Бородин проходит в свою комнату и устало опускается на диван. Непроизвольно прижимает ладонь к ребрам — там затаилась боль, рвется на волю неровными толчками.

Заболеть бы поосновательнее, что ли? И тогда пропади пропадом все ремонты и родичи, все чинуши и жандармы! Он заболеет и уйдет от них, уйдет в милое сердцу царство мелодий. А сейчас… сейчас уйти бы от этих опостылевших запахов, что доносятся с улицы. От чьих-то пьяных воплей за окном. Уйти! Куда? Не в монастырь же…

Бородин перестает поглаживать ложбину между ребрами, приглаживает свои обвисшие на концах усы. Наверное, у половцев были такие же.

Он глядит на замысловатый узор туркестанского ковра. Видит в изгибах и формах орнамента нечто напоминающее фигуры воинов и коней. А может быть, это вовсе не люди и не кони, а цветы и птицы? Или драконы и единороги? Скорее всего, пожалуй, — эфесы сабель и ручки кувшинов.

Бородин встает с дивана, подходит к окну. Теперь тихо, не слыхать пьяных воплей. Спит за окном Петербург. Спят за стеной помирившиеся домочадцы. Все спят. Кроме него.

Ночь. Поздняя ночь. Не такая, как была когда-то, в далеком отсюда Гейдельберге. Та была так давно, вся растворенная в чистоте горного дыхания. Та ночь никогда не повторится. Никогда больше. Н и к о г д а…

Он подергивает, чуть смещает плотный занавес. Чтобы ни просвета, ни единого лучика грядущей вскорости утренней зари не проникло бы сюда. Неторопливо, утомленной походкой, направляется к высокой конторке, зажигает свечу. Пламя ее не трепещет: нет движения в воздухе.

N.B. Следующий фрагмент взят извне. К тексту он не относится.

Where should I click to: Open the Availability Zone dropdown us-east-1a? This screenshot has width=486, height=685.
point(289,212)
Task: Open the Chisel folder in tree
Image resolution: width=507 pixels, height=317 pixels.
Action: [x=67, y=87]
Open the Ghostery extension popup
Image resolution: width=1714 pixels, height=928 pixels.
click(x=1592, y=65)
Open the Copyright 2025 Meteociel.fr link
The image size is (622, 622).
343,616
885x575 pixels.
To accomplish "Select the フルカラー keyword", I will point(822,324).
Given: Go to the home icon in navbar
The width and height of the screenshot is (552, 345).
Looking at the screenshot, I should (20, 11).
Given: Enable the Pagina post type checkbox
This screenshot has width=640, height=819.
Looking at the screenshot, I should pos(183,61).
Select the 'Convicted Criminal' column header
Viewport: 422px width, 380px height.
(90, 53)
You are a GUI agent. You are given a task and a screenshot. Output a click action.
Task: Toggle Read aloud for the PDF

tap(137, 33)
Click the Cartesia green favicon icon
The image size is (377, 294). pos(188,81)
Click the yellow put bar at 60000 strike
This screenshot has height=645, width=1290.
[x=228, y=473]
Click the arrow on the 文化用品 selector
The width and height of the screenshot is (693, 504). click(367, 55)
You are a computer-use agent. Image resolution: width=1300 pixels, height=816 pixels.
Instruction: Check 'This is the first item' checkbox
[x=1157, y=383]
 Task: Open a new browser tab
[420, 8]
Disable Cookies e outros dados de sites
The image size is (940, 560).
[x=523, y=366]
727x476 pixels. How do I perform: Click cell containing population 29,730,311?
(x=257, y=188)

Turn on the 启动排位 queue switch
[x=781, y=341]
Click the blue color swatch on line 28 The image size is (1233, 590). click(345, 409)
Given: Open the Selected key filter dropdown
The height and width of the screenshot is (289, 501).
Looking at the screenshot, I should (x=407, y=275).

Сесть бы сейчас за фортепьяно, положить — не глядя — пальцы на привычные клавиши. Забыться в звуках, рожденных воспоминаниями. Но тогда он разбудит домашних. Нельзя!

Бородин достает чистую нотную бумагу и стоя пишет.

…Умолкла знакомая музыка. Нервно, как нога пациента под легким ударом врачебного молоточка, подпрыгнул звукосниматель и завис недвижимо. Пластинка нехотя прекратила свое вращение. Я выключил проигрыватель, подошел к, окну. Там, за стеклами, был не Петербург — там был пригород другой столицы. И — совсем другое время. Другая осень.